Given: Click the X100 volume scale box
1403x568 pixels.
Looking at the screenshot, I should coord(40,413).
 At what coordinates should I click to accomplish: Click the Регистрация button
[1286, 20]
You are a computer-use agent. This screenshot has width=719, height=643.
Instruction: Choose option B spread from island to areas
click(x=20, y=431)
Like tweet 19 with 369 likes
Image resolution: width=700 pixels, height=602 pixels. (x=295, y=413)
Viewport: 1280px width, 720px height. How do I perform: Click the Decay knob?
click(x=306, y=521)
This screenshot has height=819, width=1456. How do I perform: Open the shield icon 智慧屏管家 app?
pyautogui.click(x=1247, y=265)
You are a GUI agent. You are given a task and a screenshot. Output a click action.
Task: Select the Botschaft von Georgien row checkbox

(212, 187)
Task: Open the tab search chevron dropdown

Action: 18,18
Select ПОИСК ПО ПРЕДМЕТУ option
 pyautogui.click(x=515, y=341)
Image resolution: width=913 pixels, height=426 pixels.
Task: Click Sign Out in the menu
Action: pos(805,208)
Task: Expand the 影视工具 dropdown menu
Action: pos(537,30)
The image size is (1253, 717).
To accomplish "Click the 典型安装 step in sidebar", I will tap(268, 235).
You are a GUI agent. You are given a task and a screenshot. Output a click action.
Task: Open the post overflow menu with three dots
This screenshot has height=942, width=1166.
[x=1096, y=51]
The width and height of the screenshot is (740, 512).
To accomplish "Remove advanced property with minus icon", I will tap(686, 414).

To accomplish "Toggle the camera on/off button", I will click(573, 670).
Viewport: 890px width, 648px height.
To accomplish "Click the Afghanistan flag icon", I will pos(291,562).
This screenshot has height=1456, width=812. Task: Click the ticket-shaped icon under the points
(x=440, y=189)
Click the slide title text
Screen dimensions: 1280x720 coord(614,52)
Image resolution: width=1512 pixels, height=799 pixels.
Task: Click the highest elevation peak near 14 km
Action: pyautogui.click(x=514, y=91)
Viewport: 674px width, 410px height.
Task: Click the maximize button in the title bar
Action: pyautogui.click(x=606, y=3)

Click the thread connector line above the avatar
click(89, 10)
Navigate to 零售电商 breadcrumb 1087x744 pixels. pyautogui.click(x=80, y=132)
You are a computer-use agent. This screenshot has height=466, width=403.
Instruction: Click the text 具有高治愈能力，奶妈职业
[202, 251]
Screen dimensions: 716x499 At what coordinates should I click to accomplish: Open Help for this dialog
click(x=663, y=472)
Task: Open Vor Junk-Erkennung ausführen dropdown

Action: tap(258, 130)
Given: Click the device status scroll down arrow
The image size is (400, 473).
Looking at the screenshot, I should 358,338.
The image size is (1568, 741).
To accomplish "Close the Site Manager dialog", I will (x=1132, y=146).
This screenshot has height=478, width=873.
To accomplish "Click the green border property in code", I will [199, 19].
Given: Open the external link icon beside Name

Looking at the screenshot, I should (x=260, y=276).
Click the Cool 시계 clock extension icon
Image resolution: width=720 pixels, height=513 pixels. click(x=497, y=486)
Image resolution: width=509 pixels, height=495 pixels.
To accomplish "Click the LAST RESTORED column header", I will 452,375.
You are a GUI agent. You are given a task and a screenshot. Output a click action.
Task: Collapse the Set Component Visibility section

### The request
Please format every line of the items above as a JSON list of strings, one string per line, leaving out blank lines.

### Output below
[
  "Given: Click the X100 volume scale box",
  "1403x568 pixels.",
  "Looking at the screenshot, I should coord(40,413).",
  " At what coordinates should I click to accomplish: Click the Регистрация button",
  "[1286, 20]",
  "You are a computer-use agent. This screenshot has width=719, height=643.",
  "Instruction: Choose option B spread from island to areas",
  "click(x=20, y=431)",
  "Like tweet 19 with 369 likes",
  "Image resolution: width=700 pixels, height=602 pixels. (x=295, y=413)",
  "Viewport: 1280px width, 720px height. How do I perform: Click the Decay knob?",
  "click(x=306, y=521)",
  "This screenshot has height=819, width=1456. How do I perform: Open the shield icon 智慧屏管家 app?",
  "pyautogui.click(x=1247, y=265)",
  "You are a GUI agent. You are given a task and a screenshot. Output a click action.",
  "Task: Select the Botschaft von Georgien row checkbox",
  "(212, 187)",
  "Task: Open the tab search chevron dropdown",
  "Action: 18,18",
  "Select ПОИСК ПО ПРЕДМЕТУ option",
  " pyautogui.click(x=515, y=341)",
  "Image resolution: width=913 pixels, height=426 pixels.",
  "Task: Click Sign Out in the menu",
  "Action: pos(805,208)",
  "Task: Expand the 影视工具 dropdown menu",
  "Action: pos(537,30)",
  "The image size is (1253, 717).",
  "To accomplish \"Click the 典型安装 step in sidebar\", I will tap(268, 235).",
  "You are a GUI agent. You are given a task and a screenshot. Output a click action.",
  "Task: Open the post overflow menu with three dots",
  "This screenshot has height=942, width=1166.",
  "[x=1096, y=51]",
  "The width and height of the screenshot is (740, 512).",
  "To accomplish \"Remove advanced property with minus icon\", I will tap(686, 414).",
  "To accomplish \"Toggle the camera on/off button\", I will click(573, 670).",
  "Viewport: 890px width, 648px height.",
  "To accomplish \"Click the Afghanistan flag icon\", I will pos(291,562).",
  "This screenshot has height=1456, width=812. Task: Click the ticket-shaped icon under the points",
  "(x=440, y=189)",
  "Click the slide title text",
  "Screen dimensions: 1280x720 coord(614,52)",
  "Image resolution: width=1512 pixels, height=799 pixels.",
  "Task: Click the highest elevation peak near 14 km",
  "Action: pyautogui.click(x=514, y=91)",
  "Viewport: 674px width, 410px height.",
  "Task: Click the maximize button in the title bar",
  "Action: pyautogui.click(x=606, y=3)",
  "Click the thread connector line above the avatar",
  "click(89, 10)",
  "Navigate to 零售电商 breadcrumb 1087x744 pixels. pyautogui.click(x=80, y=132)",
  "You are a computer-use agent. This screenshot has height=466, width=403.",
  "Instruction: Click the text 具有高治愈能力，奶妈职业",
  "[202, 251]",
  "Screen dimensions: 716x499 At what coordinates should I click to accomplish: Open Help for this dialog",
  "click(x=663, y=472)",
  "Task: Open Vor Junk-Erkennung ausführen dropdown",
  "Action: tap(258, 130)",
  "Given: Click the device status scroll down arrow",
  "The image size is (400, 473).",
  "Looking at the screenshot, I should 358,338.",
  "The image size is (1568, 741).",
  "To accomplish \"Close the Site Manager dialog\", I will (x=1132, y=146).",
  "This screenshot has height=478, width=873.",
  "To accomplish \"Click the green border property in code\", I will [199, 19].",
  "Given: Open the external link icon beside Name",
  "Looking at the screenshot, I should (x=260, y=276).",
  "Click the Cool 시계 clock extension icon",
  "Image resolution: width=720 pixels, height=513 pixels. click(x=497, y=486)",
  "Image resolution: width=509 pixels, height=495 pixels.",
  "To accomplish \"Click the LAST RESTORED column header\", I will 452,375.",
  "You are a GUI agent. You are given a task and a screenshot. Output a click action.",
  "Task: Collapse the Set Component Visibility section"
]